** Opening Given data block **

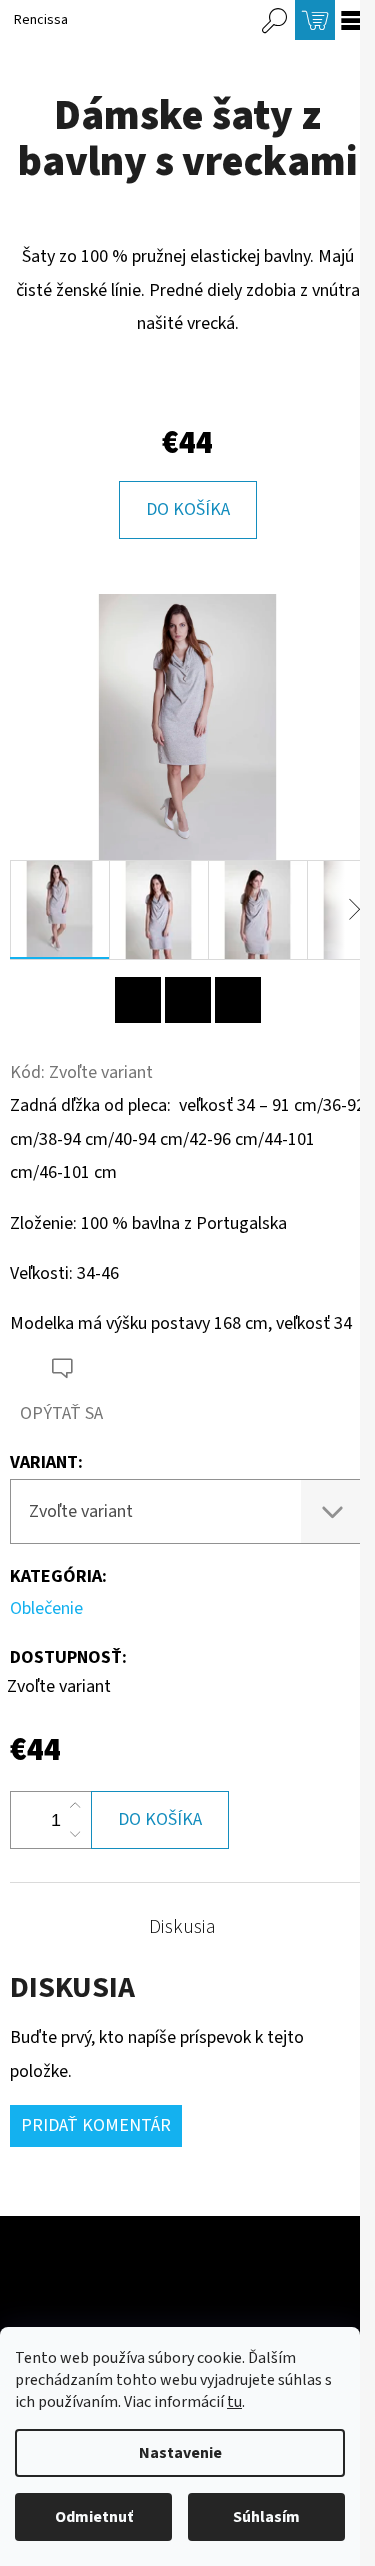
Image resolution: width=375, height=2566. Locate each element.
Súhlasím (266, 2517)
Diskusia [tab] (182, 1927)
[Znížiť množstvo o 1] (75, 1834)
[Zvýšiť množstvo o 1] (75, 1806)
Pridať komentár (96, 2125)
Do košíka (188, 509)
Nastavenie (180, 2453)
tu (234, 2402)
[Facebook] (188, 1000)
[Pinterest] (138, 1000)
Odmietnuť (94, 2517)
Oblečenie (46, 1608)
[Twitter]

** Closing Given data block **

● What to do
Every line that holds the word "množstvo" should be copied from the records above.

● Reply to the exercise
[Znížiť množstvo o 1] (75, 1834)
[Zvýšiť množstvo o 1] (75, 1806)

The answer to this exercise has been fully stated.